New Features / Improvements

* Added capability to declare resource hints in Java and Python SDKs ([BEAM-2085](https://issues.apache.org/jira/browse/BEAM-2085)).
* Added Spanner IO Performance tests for read and write. (Python) ([BEAM-10029](https://issues.apache.org/jira/browse/BEAM-10029)).
* Added support for accessing GCP PubSub Message ordering keys, message IDs and message publish timestamp (Python) ([BEAM-7819](https://issues.apache.org/jira/browse/BEAM-7819)).
* DataFrame API: Added support for collecting DataFrame objects in interactive Beam ([BEAM-11855](https://issues.apache.org/jira/browse/BEAM-11855))
* DataFrame API: Added [apache_beam.examples.dataframe](https://github.com/apache/beam/tree/master/sdks/python/apache_beam/examples/dataframe) module ([BEAM-12024](https://issues.apache.org/jira/browse/BEAM-12024))
* Upgraded the GCP Libraries BOM version to 20.0.0 ([BEAM-11205](https://issues.apache.org/jira/browse/BEAM-11205)).
For Google Cloud client library versions set by this BOM, see [this table](https://storage.googleapis.com/cloud-opensource-java-dashboard/com.google.cloud/libraries-bom/20.0.0/artifact_details.html).

Breaking Changes

* Drop support for Flink 1.8 and 1.9 ([BEAM-11948](https://issues.apache.org/jira/browse/BEAM-11948)).
* MongoDbIO: Read.withFilter() and Read.withProjection() are removed since they are deprecated since
Beam 2.12.0 ([BEAM-12217](https://issues.apache.org/jira/browse/BEAM-12217)).
* RedisIO.readAll() was removed since it was deprecated since Beam 2.13.0. Please use
RedisIO.readKeyPatterns() for the equivalent functionality.
([BEAM-12214](https://issues.apache.org/jira/browse/BEAM-12214)).
* MqttIO.create() with clientId constructor removed because it was deprecated since Beam
2.13.0 ([BEAM-12216](https://issues.apache.org/jira/browse/BEAM-12216)).

2.29.0

Not secure

Highlights

* Spark Classic and Portable runners officially support Spark 3 ([BEAM-7093](https://issues.apache.org/jira/browse/BEAM-7093)).
* Official Java 11 support for most runners (Dataflow, Flink, Spark) ([BEAM-2530](https://issues.apache.org/jira/browse/BEAM-2530)).
* DataFrame API now supports GroupBy.apply ([BEAM-11628](https://issues.apache.org/jira/browse/BEAM-11628)).

I/Os

* Added support for S3 filesystem on AWS SDK V2 (Java) ([BEAM-7637](https://issues.apache.org/jira/browse/BEAM-7637))

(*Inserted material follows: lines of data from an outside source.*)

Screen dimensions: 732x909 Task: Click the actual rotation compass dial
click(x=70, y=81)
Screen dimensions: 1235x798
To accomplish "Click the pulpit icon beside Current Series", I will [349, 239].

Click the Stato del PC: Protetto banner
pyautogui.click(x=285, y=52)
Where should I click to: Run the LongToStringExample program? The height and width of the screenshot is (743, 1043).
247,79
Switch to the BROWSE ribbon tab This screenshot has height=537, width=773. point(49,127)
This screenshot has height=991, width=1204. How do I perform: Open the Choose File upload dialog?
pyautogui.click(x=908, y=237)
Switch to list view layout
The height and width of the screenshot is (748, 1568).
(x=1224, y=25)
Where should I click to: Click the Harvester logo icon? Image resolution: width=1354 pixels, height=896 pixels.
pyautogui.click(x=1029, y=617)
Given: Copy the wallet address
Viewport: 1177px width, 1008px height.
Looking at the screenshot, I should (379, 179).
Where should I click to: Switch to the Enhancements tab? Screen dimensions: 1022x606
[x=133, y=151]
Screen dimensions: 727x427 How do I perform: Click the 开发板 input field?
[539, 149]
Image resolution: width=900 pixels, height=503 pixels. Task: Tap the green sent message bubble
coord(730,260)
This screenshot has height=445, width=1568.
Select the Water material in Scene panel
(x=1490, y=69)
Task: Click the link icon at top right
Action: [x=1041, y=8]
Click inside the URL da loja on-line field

New Features / Improvements

* DataFrame API now supports pandas 1.2.x ([BEAM-11531](https://issues.apache.org/jira/browse/BEAM-11531)).
* Multiple DataFrame API bugfixes ([BEAM-12071](https://issues.apache.org/jira/browse/BEAM-12071), [BEAM-11929](https://issues.apache.org/jira/browse/BEAM-11929))

Breaking Changes

* Deterministic coding enforced for GroupByKey and Stateful DoFns. Previously non-deterministic coding was allowed, resulting in keys not properly being grouped in some cases. ([BEAM-11719](https://issues.apache.org/jira/browse/BEAM-11719))
To restore the old behavior, one can register `FakeDeterministicFastPrimitivesCoder` with
`beam.coders.registry.register_fallback_coder(beam.coders.coders.FakeDeterministicFastPrimitivesCoder())`
or use the `allow_non_deterministic_key_coders` pipeline option.

Deprecations

* Support for Flink 1.8 and 1.9 will be removed in the next release (2.30.0) ([BEAM-11948](https://issues.apache.org/jira/browse/BEAM-11948)).

2.28.0

Not secure

Highlights
* Many improvements related to Parquet support ([BEAM-11460](https://issues.apache.org/jira/browse/BEAM-11460), [BEAM-8202](https://issues.apache.org/jira/browse/BEAM-8202), and [BEAM-11526](https://issues.apache.org/jira/browse/BEAM-11526))
* Hash Functions in BeamSQL ([BEAM-10074](https://issues.apache.org/jira/browse/BEAM-10074))
* Hash functions in ZetaSQL ([BEAM-11624](https://issues.apache.org/jira/browse/BEAM-11624))
* Create ApproximateDistinct using HLL Impl ([BEAM-10324](https://issues.apache.org/jira/browse/BEAM-10324))

I/Os

* SpannerIO supports using BigDecimal for Numeric fields ([BEAM-11643](https://issues.apache.org/jira/browse/BEAM-11643))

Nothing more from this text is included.